Malgré quelques signaux encourageants observés depuis la fin de la pandémie de COVID-19, les populations africaines continuent de subir de plein fouet les conséquences d’une conjoncture économique difficile. C’est ce que révèle le dernier Profil panafricain publié par Afrobarometer, une enquête de grande ampleur menée auprès de 50.961 citoyens dans 38 pays africains entre 2024 et 2025.

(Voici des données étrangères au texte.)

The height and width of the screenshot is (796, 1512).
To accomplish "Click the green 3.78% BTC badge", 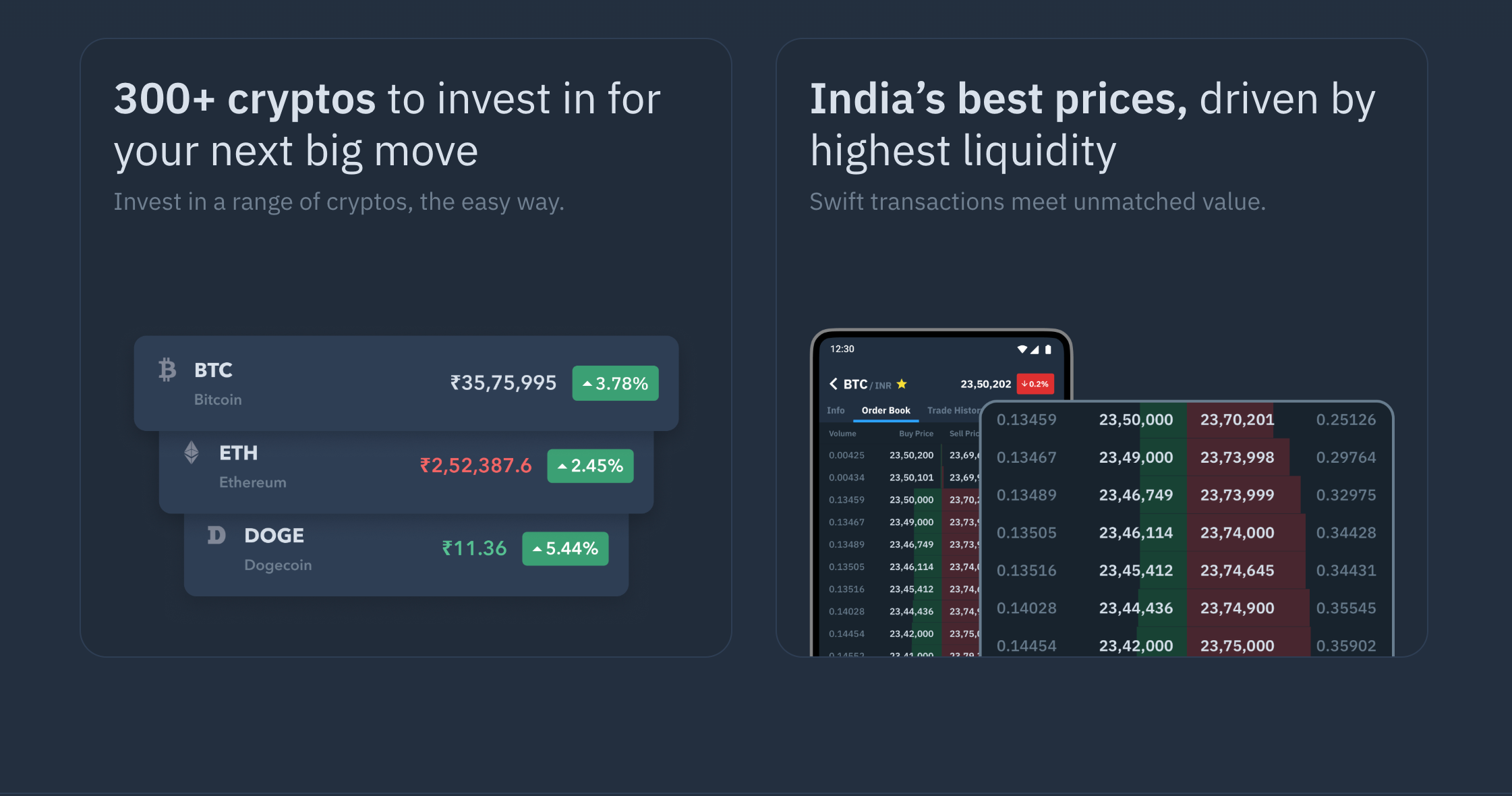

Le rapport dresse un constat contrasté. D’un côté, les citoyens reconnaissent une légère amélioration de la gestion économique de leurs pays par rapport aux années les plus critiques de la pandémie. De l’autre, la majorité des Africains demeurent confrontés à des conditions de vie précaires, marquées par la hausse du coût de la vie, le chômage et l’accès difficile aux services essentiels.

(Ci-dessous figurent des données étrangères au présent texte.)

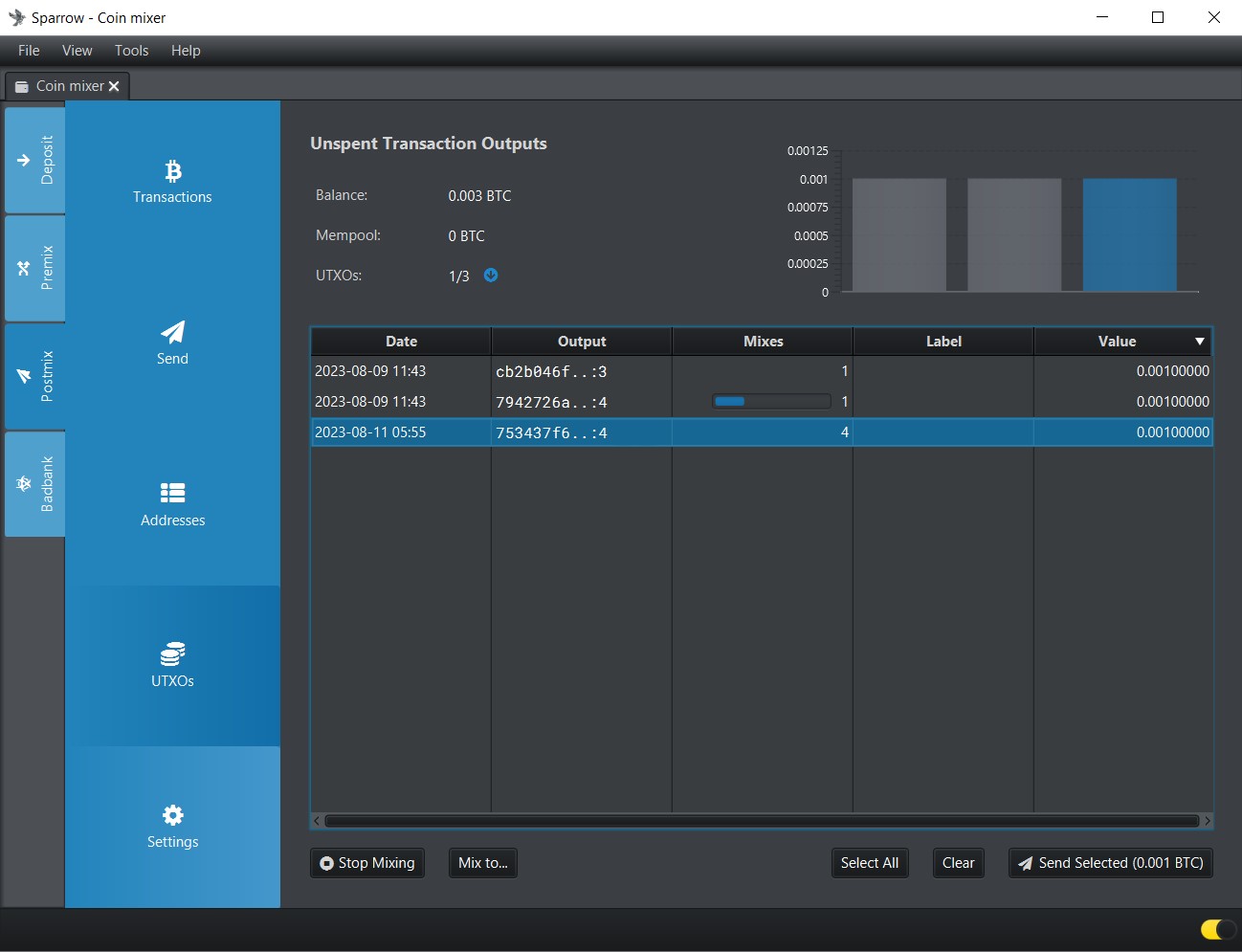Open the Mix to... options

Selon les données recueillies, près de six Africains sur dix (59 %) considèrent que la situation économique de leur pays est « plutôt mauvaise » ou « très mauvaise ». Plus préoccupant encore, près de la moitié des personnes interrogées (49 %) jugent leurs propres conditions de vie difficiles.
Cette perception négative persiste malgré une amélioration relative observée ces dernières années. Dans les 28 pays suivis de manière continue depuis 2014, la proportion de citoyens décrivant l’économie nationale comme mauvaise a reculé de sept points par rapport à la période 2021-2023. Toutefois, ce niveau reste supérieur de six points à celui enregistré il y a une décennie, signe que les progrès réalisés ne suffisent pas encore à effacer les effets des crises successives.
L’enquête met également en lumière le regard sévère porté par les populations sur les performances de leurs gouvernements en matière économique. Une écrasante majorité des répondants estime que les autorités échouent à maîtriser les principaux défis économiques.
Ainsi, 82 % des citoyens jugent négativement les efforts déployés pour assurer la stabilité des prix. La réduction des inégalités entre riches et pauvres recueille également une forte désapprobation avec 79 % d’avis négatifs. La création d’emplois est critiquée par 76 % des personnes interrosgées, tandis que 73 % considèrent que les gouvernements ne parviennent pas à améliorer les conditions de vie des plus démunis. Enfin, 64 % désapprouvent la gestion globale de l’économie.
Pour Afrobarometer, ces résultats traduisent une profonde frustration des populations face à des problèmes qui affectent directement leur quotidien.
Le chômage apparaît d’ailleurs comme l’une des préoccupations majeures du continent. Cité par 33 % des répondants parmi les trois problèmes les plus urgents à résoudre, il arrive juste derrière la santé, mentionnée par 38 % des citoyens.
L’augmentation du coût de la vie constitue également une inquiétude centrale. Près d’un quart des personnes interrogées (23 %) la considèrent comme une priorité absolue pour les pouvoirs publics. Cette inflation persistante réduit le pouvoir d’achat des ménages et accentue les difficultés sociales déjà existantes.
La pauvreté, la gestion de l’économie ainsi que la faiblesse des salaires et des revenus figurent également parmi les préoccupations majeures exprimées à travers le continent.
Près de huit répondants sur dix (79 %) déclarent avoir manqué de revenus en espèces au moins une fois au cours des douze derniers mois. Les difficultés d’accès aux soins médicaux concernent 65 % des personnes interrogées. Plus de la moitié des citoyens ont également souffert d’un manque de nourriture (58 %), d’eau potable (57 %) ou encore de combustible pour cuisiner (52 %).
Ces chiffres témoignent de la persistance de conditions de vie fragiles pour des millions d’Africains, malgré les efforts de relance économique engagés dans plusieurs pays.
À travers cette enquête, Afrobarometer rappelle que la croissance économique ne peut être considérée comme un succès que lorsqu’elle améliore effectivement les conditions de vie des populations. Or, pour une majorité d’Africains, cette promesse reste encore à concrétiser.